On The Criteria to be used in Decomposing System into Modules by D.L. Parnas

Paper summary of "On The Criteria to be used in Decomposing System into Modules" by D.L. Parnas, 1972. The importance of encapsulation in a good modularisation.

Jun 30, 2023

“If programmers sang hymns, some of the most popular would be hymns in praise of modular programming”
— D. L. Parnas, 1972 [1]

This week i read the paper “On The Criteria to be used in Decomposing Systems into Modules” written by D. L. Parnas in 1972. This article is a summary of the paper. I’ve put in my thoughts and annotations too.

What makes this paper a classic is that although published in early 1970s, the ideas presented in it about modularisation are still relevant in the modern development. One could even extend them in designing distributed systems like microservices. The paper is a very good case for good encapsulation, higher cohesion and lesser couplings wrt modules.

Abstract

“This paper discusses modularisation as a mechanism for improving the flexibility and comprehensibility of a system while allowing the shortening of its development time. The effectiveness of a "modularisation” is dependent upon the criteria used in dividing the system into modules.”

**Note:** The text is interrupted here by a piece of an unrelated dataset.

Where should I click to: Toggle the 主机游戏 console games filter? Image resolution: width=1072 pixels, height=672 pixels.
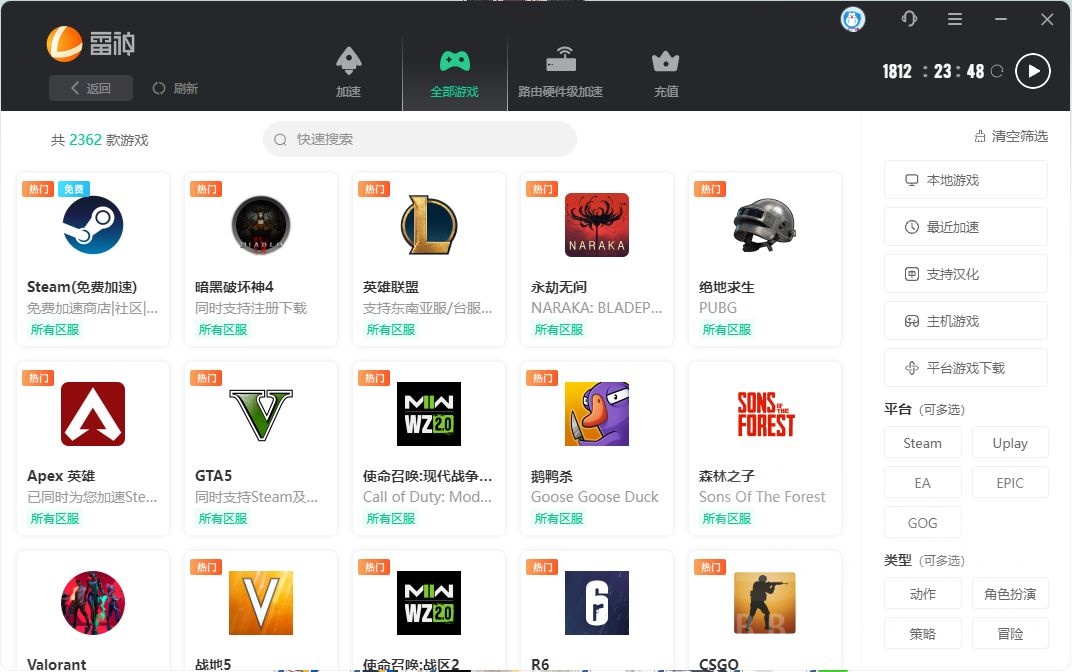(x=964, y=320)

The paper’s major motivation is to explore “how to modularise effectively”. It posits that a good modularisation is not just an assembly of a runnable process, but more than that. It posits that modularisation enables independent development & testing. A good modularisation reduces managerial overhead, increases flexibility and comprehensibility (elaborated later) which in turns reduces development time. It is worth pointing out that Parnas defines “module” as “a work assignment unit rather than a subprogram”.

He adds:

“The modularisations are intended to describe the design decisions which must be made before the work on independent modules can begin.”

Now, this is not to be misinterpreted with big upfront design. But instead, having some directional thinking where your team envisions the software to get structured as. DDD and event-storming fall within this paradigm.

The paper begins by quoting Gauthier[2] that modularisation of code enables independent development and testing with little overhead:

"A well-defined segmentation of the project effort ensures system modularity. Each task forms a separate, distinct program module. At implementation time each module and its inputs and outputs are well-defined, there is no confusion in the intended interface with other system modules. At checkout time the integrity of the module is tested independently; there are few scheduling problems in synchronising the completion of several tasks before checkout can begin. Finally, the system is maintained in modular fashion; system errors and deficiencies can be traced to specific system modules, thus limiting the scope of detailed error searching.”
— Gauthier, et. al. Designing Systems Programs [2]

Parnas, while agreeing with the above, points out that little has been mentioned about the criteria to use in dividing a system into modules. Simply dividing a system into multiple modules doesn’t achieve the expected benefits of a good modularisation. So what are the expected benefits?

Expected Benefits of Good Modularisation

The paper posits that a good modularisation results in following three benefits:

Managerial: “development time could be shortened because separate groups would work on each module with little need for communication (and little regret afterward that there had not been more communication)”; — think about all the communication overheads, dependencies within and between teams etc when there are poor boundaries between different components of a system.
Product Flexibility: “it was hoped that it would be possible to make quite drastic changes or improvements in one module without changing others”; — A whole lot of literature viz. Agile, DevOps, Evolutionary Architecture, Incremental Development, SOLID, DDD etc., talks about this; the ability to increase “changeability” of a software. The greater this ability, the better outcomes for business.
Comprehensibility: “it was hoped that the system could be studied a module at a time with the result that the whole system could be better designed because it was better understood.” — This is really about maintainability of a software and ability to reason with it. The lesser cognitive load a developer has while trying to understand the existing system before s/he can start making changes, the better maintainability of a software is.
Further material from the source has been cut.